— start of Records for the exercise —

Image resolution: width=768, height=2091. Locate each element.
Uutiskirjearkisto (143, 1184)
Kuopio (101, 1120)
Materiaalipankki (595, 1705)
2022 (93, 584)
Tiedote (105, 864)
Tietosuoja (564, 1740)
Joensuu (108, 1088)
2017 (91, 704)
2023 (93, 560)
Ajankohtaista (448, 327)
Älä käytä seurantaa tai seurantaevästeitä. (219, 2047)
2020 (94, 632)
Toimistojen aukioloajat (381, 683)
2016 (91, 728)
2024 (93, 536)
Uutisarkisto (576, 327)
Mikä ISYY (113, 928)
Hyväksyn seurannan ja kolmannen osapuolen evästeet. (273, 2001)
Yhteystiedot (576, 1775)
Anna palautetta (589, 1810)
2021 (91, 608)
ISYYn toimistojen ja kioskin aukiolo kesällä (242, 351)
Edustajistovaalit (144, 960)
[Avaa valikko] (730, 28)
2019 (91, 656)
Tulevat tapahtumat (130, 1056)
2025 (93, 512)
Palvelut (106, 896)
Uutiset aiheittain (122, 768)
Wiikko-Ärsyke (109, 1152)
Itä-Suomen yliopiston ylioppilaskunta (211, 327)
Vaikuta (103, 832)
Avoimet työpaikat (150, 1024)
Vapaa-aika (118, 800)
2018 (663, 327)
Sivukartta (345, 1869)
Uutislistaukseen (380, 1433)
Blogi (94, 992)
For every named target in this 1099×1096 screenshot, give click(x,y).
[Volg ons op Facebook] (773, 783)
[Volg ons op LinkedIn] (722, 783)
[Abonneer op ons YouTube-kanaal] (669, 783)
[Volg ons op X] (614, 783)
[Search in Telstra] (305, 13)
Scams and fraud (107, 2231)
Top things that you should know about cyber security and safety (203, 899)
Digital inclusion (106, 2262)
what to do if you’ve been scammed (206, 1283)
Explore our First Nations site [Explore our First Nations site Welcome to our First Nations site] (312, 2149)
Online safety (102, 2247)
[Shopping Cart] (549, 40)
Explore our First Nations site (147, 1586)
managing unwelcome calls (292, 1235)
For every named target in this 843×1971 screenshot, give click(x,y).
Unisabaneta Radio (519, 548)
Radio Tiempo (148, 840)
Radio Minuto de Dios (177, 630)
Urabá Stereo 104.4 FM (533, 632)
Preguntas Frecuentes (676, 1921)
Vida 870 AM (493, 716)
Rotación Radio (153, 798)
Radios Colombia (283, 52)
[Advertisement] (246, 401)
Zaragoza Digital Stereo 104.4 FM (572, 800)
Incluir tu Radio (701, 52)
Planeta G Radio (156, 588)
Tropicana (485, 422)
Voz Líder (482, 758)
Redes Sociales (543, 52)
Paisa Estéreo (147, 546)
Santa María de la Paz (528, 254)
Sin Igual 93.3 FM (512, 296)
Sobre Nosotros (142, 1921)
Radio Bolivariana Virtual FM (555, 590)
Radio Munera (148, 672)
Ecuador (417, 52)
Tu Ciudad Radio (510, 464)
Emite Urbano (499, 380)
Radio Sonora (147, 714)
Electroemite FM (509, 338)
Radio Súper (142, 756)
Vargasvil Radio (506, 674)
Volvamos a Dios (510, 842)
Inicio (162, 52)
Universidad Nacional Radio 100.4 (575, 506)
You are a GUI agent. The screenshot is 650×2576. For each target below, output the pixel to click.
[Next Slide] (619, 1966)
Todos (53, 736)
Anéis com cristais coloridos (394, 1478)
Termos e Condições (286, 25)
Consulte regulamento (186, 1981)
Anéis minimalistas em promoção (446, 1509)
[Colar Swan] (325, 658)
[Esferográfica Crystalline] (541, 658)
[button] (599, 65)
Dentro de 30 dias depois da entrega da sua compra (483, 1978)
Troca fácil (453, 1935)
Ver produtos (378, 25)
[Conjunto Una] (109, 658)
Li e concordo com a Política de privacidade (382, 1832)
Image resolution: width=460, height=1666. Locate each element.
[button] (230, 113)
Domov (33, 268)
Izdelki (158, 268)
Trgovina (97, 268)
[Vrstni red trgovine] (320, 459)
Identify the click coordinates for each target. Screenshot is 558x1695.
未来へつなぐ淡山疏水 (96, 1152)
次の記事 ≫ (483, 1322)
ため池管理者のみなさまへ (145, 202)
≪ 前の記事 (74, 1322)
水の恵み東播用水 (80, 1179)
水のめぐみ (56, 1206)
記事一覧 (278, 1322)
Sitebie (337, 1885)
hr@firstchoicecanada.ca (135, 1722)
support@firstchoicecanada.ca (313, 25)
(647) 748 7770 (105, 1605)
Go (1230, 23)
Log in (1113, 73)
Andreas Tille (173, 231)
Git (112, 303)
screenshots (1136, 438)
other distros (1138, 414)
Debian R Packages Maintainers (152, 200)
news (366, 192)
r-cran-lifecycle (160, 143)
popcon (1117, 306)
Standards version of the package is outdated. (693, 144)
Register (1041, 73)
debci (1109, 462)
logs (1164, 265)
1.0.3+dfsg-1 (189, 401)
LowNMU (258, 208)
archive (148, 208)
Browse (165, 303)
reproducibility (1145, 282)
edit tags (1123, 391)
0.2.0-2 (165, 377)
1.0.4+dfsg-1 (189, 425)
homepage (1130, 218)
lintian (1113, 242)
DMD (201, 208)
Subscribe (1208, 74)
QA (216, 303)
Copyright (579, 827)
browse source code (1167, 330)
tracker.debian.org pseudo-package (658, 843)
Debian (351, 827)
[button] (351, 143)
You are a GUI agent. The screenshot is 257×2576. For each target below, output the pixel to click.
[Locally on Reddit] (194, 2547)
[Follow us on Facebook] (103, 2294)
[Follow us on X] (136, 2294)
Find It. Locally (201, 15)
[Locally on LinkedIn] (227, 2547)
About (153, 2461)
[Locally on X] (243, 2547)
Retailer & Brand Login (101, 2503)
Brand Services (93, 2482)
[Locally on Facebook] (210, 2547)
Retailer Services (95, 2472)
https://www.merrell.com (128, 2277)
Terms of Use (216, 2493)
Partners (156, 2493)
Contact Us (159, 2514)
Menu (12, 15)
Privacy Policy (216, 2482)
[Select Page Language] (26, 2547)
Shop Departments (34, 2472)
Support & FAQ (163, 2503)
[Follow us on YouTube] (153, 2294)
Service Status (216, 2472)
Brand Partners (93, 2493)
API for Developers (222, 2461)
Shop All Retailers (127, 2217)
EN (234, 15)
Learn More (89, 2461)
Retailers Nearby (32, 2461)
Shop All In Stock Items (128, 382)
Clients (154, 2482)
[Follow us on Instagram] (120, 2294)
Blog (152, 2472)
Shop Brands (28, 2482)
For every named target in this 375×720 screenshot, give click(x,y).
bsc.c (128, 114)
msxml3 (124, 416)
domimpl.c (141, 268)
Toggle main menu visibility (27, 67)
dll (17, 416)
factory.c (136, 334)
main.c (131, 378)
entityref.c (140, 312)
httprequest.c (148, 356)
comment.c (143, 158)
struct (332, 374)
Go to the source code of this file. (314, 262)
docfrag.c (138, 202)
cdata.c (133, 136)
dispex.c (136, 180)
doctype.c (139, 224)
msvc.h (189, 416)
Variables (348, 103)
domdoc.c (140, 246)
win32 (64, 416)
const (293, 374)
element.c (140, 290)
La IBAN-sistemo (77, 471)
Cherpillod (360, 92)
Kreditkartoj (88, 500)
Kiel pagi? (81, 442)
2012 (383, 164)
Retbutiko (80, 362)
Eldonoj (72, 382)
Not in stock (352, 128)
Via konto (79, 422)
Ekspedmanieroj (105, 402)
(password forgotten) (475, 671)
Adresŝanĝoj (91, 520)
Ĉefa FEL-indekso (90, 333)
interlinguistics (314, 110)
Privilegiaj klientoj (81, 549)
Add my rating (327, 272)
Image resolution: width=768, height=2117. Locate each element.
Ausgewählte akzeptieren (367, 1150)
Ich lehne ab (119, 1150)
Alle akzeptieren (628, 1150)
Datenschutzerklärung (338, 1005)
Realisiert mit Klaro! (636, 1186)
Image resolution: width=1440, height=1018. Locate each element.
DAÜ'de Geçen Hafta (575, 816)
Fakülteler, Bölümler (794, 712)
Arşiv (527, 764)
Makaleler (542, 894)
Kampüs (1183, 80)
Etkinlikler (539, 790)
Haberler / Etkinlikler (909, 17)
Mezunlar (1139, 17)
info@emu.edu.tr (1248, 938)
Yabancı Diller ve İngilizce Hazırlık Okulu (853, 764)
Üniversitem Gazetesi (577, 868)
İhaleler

— end of Records for the exercise —

Directions for this task — Filter the data, keeping only the lines that contain the string "Image".

Correct answer —
Image resolution: width=768, height=2091. Locate each element.
Image resolution: width=460, height=1666. Locate each element.
Image resolution: width=768, height=2117. Locate each element.
Image resolution: width=1440, height=1018. Locate each element.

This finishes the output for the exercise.